Using the UIA tree as the currency for LLMs to reason over always made more sense to me than computer vision, screenshot based approaches. It’s true that not all software exposes itself correctly via UIA, but almost all the important stuff does. VS code is one notable exception (but you can turn on accessibility support in the settings)
I’ve been working hard on our new component implementation (Vue/TS) to include accessibility for components that aren’t just native reskins, like combo and list boxes, and keyboard interactivity is a real pain. One of my engineers had it half-working on her dropdown and threw in the towel for MVP because there’s a lot of little state edge cases to watch out for.
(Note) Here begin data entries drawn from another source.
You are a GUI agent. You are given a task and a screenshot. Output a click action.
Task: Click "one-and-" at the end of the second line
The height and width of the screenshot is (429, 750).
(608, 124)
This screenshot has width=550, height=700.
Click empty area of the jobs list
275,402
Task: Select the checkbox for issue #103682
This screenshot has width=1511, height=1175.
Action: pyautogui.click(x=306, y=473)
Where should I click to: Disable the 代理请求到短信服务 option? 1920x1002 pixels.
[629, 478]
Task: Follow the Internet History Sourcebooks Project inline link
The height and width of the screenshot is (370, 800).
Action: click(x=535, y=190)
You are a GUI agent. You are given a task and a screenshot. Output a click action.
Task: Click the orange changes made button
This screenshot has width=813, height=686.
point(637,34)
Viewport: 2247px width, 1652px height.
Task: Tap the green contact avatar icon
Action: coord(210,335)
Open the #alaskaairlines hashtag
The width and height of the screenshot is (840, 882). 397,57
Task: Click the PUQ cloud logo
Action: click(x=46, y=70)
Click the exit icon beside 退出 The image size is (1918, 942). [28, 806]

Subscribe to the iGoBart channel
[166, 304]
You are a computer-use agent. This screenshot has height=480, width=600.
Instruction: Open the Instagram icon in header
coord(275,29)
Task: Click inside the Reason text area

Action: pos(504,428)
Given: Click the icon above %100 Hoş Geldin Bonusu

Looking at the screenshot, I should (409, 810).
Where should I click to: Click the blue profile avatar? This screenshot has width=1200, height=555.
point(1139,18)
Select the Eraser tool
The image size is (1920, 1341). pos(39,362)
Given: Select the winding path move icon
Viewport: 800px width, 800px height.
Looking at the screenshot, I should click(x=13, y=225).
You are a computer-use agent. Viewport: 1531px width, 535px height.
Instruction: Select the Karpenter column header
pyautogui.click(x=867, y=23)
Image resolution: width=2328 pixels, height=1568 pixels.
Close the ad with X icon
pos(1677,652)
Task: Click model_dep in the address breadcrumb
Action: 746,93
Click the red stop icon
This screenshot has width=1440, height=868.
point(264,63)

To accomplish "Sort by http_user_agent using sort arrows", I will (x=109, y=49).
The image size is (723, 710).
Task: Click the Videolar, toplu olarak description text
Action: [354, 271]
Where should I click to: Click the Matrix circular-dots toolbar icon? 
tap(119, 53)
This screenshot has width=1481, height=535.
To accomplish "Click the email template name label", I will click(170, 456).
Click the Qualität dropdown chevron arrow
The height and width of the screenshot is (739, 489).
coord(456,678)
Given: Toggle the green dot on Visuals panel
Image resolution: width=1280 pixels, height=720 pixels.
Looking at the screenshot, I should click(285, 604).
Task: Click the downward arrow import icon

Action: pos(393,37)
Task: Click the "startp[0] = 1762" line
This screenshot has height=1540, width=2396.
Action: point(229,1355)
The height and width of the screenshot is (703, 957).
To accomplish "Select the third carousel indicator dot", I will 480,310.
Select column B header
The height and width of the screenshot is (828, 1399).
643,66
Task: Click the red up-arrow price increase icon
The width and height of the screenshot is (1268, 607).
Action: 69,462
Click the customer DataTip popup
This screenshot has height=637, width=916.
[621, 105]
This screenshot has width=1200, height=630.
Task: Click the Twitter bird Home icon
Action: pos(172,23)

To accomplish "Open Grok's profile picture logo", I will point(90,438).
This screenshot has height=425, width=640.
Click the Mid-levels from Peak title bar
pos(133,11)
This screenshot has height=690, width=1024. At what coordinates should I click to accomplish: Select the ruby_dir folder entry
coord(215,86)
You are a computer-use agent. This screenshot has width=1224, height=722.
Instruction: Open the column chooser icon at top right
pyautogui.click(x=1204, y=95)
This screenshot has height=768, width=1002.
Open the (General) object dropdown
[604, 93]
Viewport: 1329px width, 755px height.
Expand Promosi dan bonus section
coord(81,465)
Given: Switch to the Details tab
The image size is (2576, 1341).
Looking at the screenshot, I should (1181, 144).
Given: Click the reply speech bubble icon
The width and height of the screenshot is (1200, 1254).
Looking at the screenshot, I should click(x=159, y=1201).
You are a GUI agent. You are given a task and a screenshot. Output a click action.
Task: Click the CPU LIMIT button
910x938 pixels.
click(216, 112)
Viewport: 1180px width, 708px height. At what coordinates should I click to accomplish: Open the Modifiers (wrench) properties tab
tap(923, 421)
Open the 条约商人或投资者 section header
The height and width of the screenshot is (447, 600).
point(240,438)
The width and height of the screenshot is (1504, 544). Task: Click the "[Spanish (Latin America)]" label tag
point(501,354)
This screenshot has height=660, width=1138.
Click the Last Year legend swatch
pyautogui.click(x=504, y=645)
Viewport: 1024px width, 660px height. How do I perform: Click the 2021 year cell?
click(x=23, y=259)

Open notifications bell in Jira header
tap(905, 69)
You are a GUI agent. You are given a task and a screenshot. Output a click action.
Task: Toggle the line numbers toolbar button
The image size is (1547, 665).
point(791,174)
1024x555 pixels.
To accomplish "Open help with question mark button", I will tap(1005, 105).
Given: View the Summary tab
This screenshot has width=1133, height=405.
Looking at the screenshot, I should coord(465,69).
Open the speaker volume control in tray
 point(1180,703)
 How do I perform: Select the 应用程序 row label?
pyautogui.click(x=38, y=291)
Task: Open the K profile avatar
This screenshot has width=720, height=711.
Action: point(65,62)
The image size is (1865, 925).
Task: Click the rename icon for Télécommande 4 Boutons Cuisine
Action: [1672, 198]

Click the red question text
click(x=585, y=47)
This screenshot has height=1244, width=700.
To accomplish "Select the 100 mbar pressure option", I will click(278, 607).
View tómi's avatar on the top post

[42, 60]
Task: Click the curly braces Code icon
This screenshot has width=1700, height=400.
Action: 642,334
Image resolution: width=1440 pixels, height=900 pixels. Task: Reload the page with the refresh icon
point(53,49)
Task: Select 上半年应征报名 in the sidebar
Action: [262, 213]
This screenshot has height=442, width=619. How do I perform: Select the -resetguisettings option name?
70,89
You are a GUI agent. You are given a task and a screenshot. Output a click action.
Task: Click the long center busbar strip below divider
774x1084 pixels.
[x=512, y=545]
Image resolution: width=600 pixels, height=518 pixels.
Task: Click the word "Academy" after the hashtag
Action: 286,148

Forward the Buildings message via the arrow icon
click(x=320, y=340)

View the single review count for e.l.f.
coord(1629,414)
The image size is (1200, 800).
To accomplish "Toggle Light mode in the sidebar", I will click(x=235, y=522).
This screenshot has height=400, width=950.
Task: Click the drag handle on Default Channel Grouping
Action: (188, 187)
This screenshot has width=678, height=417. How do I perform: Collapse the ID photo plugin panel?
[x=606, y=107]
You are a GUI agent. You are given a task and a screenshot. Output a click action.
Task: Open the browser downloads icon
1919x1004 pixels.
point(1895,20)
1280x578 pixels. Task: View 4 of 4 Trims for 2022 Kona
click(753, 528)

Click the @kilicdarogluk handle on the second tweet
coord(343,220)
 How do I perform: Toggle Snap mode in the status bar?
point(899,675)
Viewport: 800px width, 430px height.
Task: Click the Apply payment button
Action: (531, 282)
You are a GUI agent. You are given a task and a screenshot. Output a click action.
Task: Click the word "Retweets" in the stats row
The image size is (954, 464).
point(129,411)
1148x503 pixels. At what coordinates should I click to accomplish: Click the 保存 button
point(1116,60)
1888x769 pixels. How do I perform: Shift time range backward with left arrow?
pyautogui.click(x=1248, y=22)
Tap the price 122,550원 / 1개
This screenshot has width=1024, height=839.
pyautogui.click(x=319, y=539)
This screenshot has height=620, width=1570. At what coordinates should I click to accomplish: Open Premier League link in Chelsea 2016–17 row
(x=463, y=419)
Thankfully the spec as provided by MDN for minimal functionality is well spelled out and our company values meeting accessibility requirements, so we will revisit and flesh out what we’re missing.
Also I wanna give props (ha) to the Storybook team for bringing accessibility testing into their ecosystem as it really does help to have something checking against our implementations.
Agreed. I've noticed ChatGPT when parsing screenshots writes out some Python code to parse it, and at least in the tests I've done (with things like, "what is the RGB value of the bullet points in the list" or similar) it ends up writing and rewriting the script five or so times and then gives up. I haven't tried others so I don't know if their approach is unique or not, but it definitely feels really fragile and slow to me
I noticed something similar. I asked it extract a guid from an image and it wrote a python script to run ocr against it...and got it wrong. Prompting a bit more seemed to finally trigger it to use it's native image analysis but I'm not sure what the trick was.
I recently tried using Qwen VL or Moondream to see if off-the-shelf they would be able to accurately detect most of the interesting UI elements on the screen, either in the browser or your average desktop app.
It was a somewhat naive attempt, but it didn't look like they performed well without perhaps much additional work. I wonder if there are models that do much better, maybe whatever OpenAI uses internally for operator, but I'm not clear how bulletproof that one is either.
These models weren't trained specifically for UI object detection and grounding, so, it's plausible that if they were trained on just UI long enough, they would actually be quite good. Curious if others have insight into this.